O escritório assessorou uma operadora de telecomunicações na análise e modelagem jurídica de uma promoção, lançada em junho pela companhia. Pela promoção, válida até 31 de julho, os clientes da empresa que utilizarem o código da operadora para fazer ligações internacionais poderão aproveitar 10% do que gastaram no serviço como desconto em suas contas de telefone celular.

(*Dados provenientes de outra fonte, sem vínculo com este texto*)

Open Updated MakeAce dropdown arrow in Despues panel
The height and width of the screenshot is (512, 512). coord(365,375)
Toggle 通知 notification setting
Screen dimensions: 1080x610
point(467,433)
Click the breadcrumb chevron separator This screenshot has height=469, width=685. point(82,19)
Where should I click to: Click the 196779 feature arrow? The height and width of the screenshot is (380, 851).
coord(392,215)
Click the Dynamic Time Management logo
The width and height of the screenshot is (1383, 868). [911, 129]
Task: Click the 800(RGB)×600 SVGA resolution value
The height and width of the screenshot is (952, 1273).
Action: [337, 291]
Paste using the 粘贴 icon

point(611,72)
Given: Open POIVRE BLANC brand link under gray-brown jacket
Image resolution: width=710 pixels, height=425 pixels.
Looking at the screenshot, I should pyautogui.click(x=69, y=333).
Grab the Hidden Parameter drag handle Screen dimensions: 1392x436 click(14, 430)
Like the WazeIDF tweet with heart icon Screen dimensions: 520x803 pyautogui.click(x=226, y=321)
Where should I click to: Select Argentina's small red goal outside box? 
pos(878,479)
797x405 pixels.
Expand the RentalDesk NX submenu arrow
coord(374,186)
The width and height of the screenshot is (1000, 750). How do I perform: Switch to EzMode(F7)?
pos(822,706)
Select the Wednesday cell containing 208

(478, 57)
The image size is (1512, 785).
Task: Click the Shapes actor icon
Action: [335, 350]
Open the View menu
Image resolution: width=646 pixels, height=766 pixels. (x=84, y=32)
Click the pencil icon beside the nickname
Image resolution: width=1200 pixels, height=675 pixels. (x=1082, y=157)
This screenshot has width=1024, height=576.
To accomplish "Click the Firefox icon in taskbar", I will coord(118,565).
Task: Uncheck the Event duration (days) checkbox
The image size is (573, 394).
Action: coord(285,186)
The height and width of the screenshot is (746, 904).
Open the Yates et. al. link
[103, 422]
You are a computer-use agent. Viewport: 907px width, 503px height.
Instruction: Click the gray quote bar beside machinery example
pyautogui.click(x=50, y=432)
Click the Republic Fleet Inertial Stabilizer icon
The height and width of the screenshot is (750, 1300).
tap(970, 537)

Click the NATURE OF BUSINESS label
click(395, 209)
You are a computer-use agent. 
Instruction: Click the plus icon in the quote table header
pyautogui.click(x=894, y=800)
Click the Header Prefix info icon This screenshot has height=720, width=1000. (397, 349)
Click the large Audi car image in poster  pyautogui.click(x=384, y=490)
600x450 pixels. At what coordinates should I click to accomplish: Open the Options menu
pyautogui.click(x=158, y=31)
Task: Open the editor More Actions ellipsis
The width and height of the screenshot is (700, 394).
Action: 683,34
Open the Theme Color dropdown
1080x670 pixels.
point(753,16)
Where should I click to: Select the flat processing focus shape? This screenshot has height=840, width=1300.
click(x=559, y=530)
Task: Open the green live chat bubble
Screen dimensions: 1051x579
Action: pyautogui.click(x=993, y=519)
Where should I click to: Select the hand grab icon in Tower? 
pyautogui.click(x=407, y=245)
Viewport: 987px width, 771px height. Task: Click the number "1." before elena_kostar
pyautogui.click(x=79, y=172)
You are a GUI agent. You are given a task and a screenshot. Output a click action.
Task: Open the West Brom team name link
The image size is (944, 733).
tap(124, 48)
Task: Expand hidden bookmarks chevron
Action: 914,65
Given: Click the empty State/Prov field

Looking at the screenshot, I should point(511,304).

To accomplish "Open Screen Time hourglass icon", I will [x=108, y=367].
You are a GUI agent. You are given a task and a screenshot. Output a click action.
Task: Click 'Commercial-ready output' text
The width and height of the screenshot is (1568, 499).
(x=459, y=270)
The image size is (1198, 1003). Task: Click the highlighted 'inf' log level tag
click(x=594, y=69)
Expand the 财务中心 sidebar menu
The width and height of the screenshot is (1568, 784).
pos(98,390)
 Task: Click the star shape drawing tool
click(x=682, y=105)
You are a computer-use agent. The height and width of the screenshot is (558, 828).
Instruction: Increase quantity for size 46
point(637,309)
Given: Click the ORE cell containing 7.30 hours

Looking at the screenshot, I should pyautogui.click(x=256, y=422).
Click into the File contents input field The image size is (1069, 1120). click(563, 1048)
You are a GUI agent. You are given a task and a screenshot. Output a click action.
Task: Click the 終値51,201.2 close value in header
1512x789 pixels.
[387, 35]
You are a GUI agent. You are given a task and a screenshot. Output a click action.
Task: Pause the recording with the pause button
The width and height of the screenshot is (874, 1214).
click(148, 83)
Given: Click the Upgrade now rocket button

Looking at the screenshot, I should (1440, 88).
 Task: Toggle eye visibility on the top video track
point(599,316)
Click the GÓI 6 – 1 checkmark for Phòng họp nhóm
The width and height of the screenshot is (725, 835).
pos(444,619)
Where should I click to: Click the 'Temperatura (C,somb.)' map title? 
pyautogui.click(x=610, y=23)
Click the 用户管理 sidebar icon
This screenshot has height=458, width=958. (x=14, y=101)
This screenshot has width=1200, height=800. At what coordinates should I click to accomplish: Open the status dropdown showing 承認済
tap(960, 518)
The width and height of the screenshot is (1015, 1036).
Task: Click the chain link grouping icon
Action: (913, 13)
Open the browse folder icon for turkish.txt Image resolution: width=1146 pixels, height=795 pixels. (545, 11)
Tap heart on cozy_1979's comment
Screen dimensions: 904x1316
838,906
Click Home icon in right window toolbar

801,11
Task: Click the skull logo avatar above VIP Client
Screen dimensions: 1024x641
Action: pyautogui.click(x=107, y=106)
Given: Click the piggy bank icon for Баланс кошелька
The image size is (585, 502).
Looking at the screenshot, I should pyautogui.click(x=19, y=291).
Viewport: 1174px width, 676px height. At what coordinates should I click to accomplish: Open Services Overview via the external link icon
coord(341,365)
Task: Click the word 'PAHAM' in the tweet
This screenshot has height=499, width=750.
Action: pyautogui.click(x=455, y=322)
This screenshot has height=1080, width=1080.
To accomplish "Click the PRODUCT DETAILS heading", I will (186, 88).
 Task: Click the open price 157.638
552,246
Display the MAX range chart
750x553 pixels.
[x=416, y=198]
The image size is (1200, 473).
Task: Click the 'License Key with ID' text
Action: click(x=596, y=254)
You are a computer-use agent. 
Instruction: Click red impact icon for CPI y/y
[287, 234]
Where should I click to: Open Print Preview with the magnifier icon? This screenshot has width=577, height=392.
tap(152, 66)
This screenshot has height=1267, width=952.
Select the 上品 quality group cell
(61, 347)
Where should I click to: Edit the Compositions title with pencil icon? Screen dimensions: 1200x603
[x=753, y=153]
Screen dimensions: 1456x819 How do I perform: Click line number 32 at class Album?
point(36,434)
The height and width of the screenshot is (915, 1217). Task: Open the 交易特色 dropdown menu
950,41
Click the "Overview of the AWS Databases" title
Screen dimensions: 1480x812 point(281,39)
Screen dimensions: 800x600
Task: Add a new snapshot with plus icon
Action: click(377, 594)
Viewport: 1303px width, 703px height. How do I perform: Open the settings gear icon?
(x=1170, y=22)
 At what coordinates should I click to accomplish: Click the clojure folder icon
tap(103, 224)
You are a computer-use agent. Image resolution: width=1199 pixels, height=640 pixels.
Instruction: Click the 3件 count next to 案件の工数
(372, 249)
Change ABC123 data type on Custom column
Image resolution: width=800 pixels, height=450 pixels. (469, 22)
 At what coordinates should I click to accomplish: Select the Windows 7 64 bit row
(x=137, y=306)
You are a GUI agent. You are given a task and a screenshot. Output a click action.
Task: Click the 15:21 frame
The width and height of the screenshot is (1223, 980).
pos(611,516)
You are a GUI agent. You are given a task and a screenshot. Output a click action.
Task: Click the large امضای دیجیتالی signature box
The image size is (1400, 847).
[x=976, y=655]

Cenário da Convergência Tecnológica em debate

No próximo dia 29 de julho, será realizado, no Rio de Janeiro, o seminário Rio Telecom, sobre o novo cenário da Convergência Tecnológica. O primeiro bloco do evento irá apresentar as tecnologias que permitem a integração total entre as diversas mídias de maneira a beneficiar os usuários domésticos e corporativos. Também irá demonstrar como as atuais redes podem ser integradas e transformadas em redes multimídias. No segundo bloco, será apresentado o amplo espectro de novos serviços que as tecnologias "convergentes" poderão criar. O terceiro e último bloco irá debater como devem ser definidas as regras de mercado no ambiente de convergência, que é altamente dinâmico e volátil. O sócio da Manesco Advocacia, Eduardo Ramires, irá fazer palestra sobre "Os desafios para a regulação no ambiente de convergência". Ele irá discutir como assegurar a livre concorrência em um ambiente onde parcerias e facilidades tecnológicas podem criar detentores de fatias melhores e/ou muito grandes do mercado. O advogado também analisará quais os cuidados jurídico-administrativos que devem ser tomados durante a regulamentação dos serviços que envolvam a convergência de tecnologias.